Stated task 1:
Answer these questions from the capital stock excerpt, one line each:
(a) Which section of the Disclosure Schedule does the excerpt cite for its exceptions?
(b) What company's capital stock does the excerpt concern?
(c) Besides phantom stock and similar rights, which two kinds of rights does the excerpt say are not outstanding or authorized?

Supplied text:
========
Except as set forth in ss.4(b) of the Disclosure Schedule, there are no
outstanding or authorized options, warrants, purchase rights, subscription
rights, conversion rights, exchange rights, or other contracts or commitments
that could require Holdings to issue, sell, or otherwise cause to become
outstanding any of its capital stock or equity. There are no outstanding or
authorized stock appreciation, phantom stock, profit participation, or similar
rights with respect to Holdings. Except as set forth in ss.4(b) of the
Disclosure Schedule, there are no voting trusts, proxies, or other agreements or
understandings with respect to the voting of the capital stock of Holdings.
========
Records for this exercise:
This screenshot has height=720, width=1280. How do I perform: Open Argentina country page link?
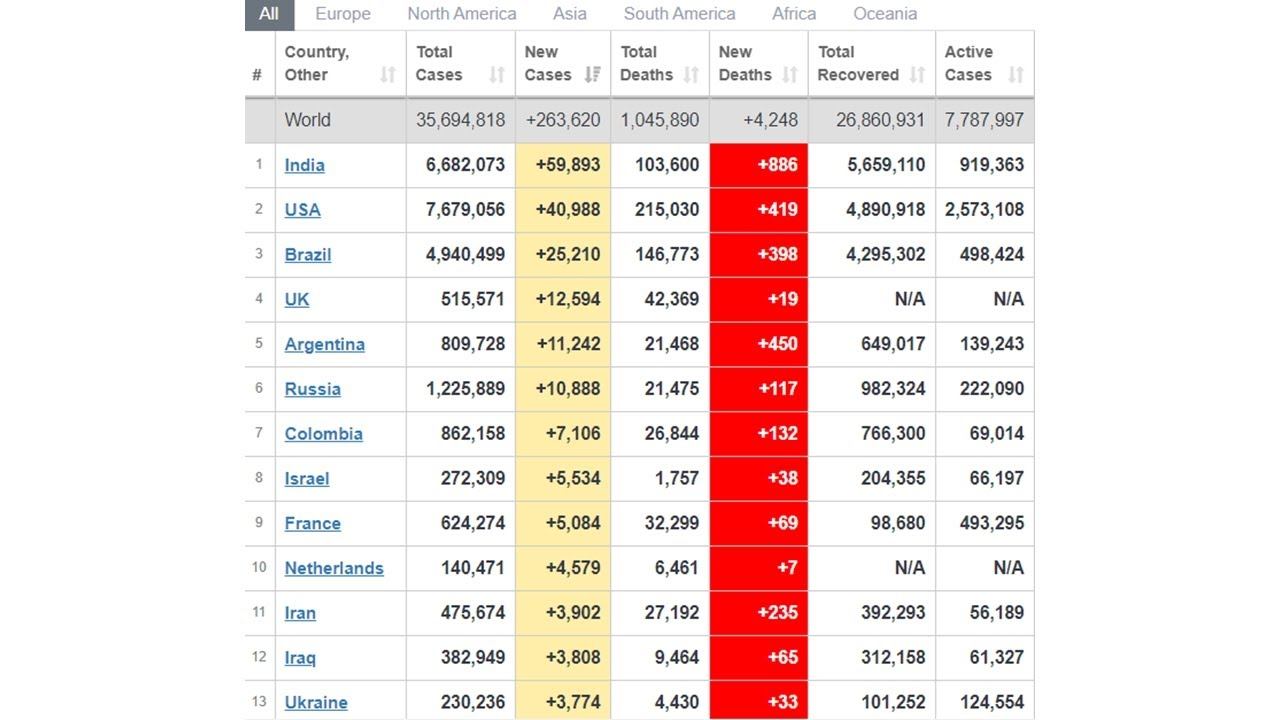point(324,344)
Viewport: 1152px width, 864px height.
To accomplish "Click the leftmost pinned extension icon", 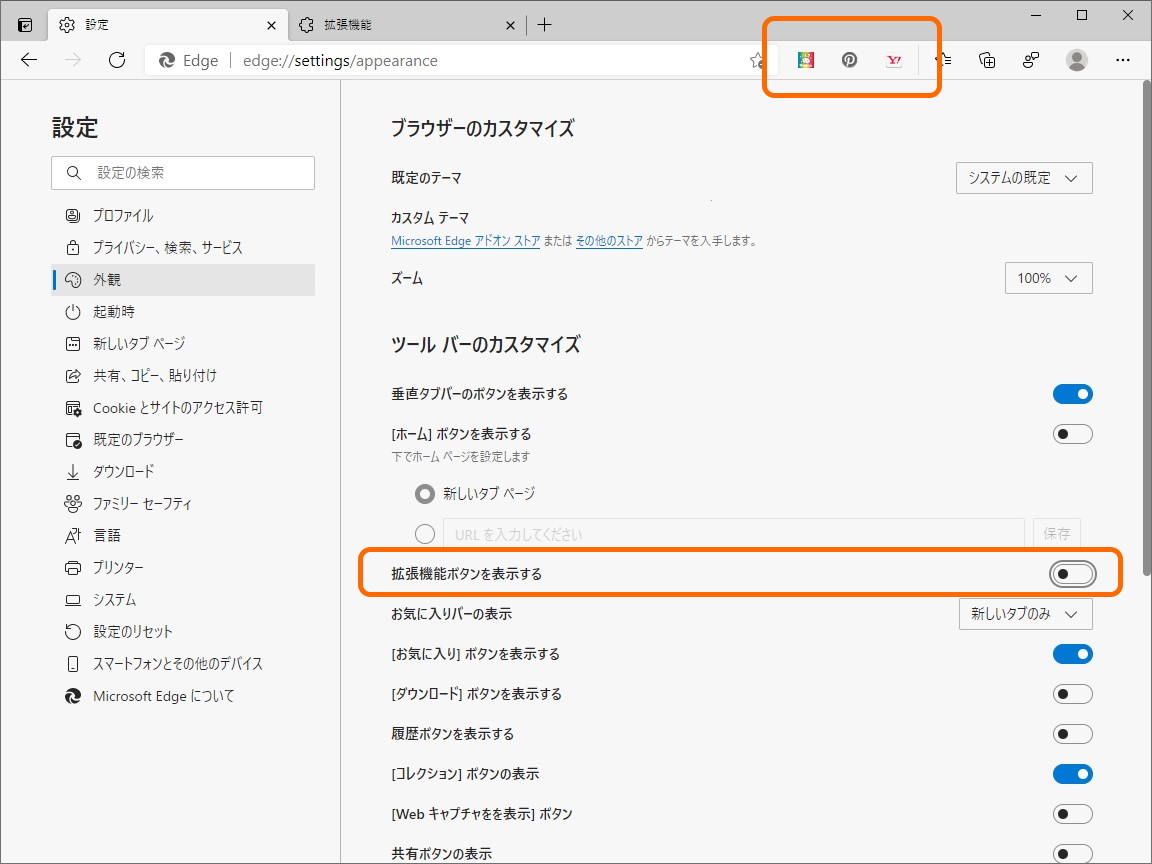I will tap(804, 60).
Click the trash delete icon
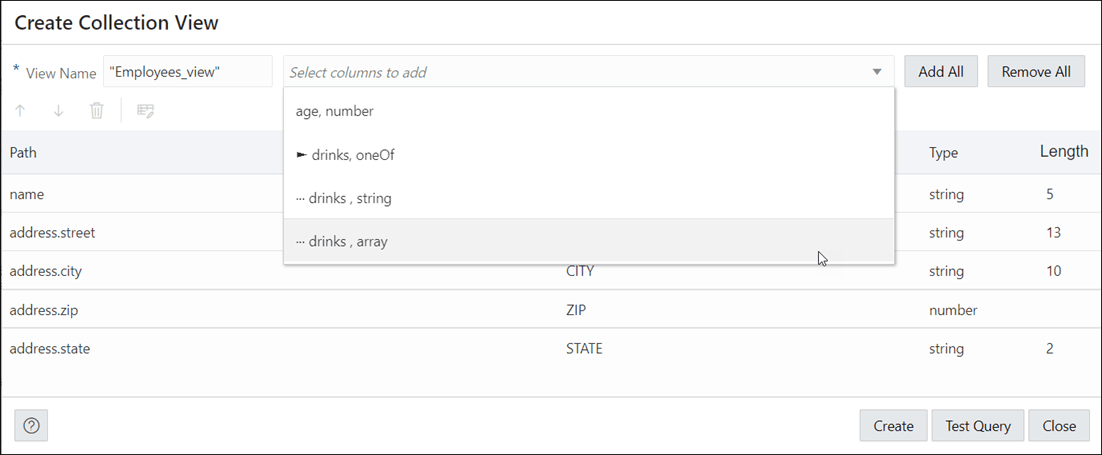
========
Stated task 2:
Extract every line of the records that contains the word "width", matching case.

Problem solution 1:
(a) ss.4(b)
(b) Holdings
(c) Stock appreciation rights and profit participation rights

Problem solution 2:
This screenshot has height=720, width=1280. How do I perform: Open Argentina country page link?
Viewport: 1152px width, 864px height.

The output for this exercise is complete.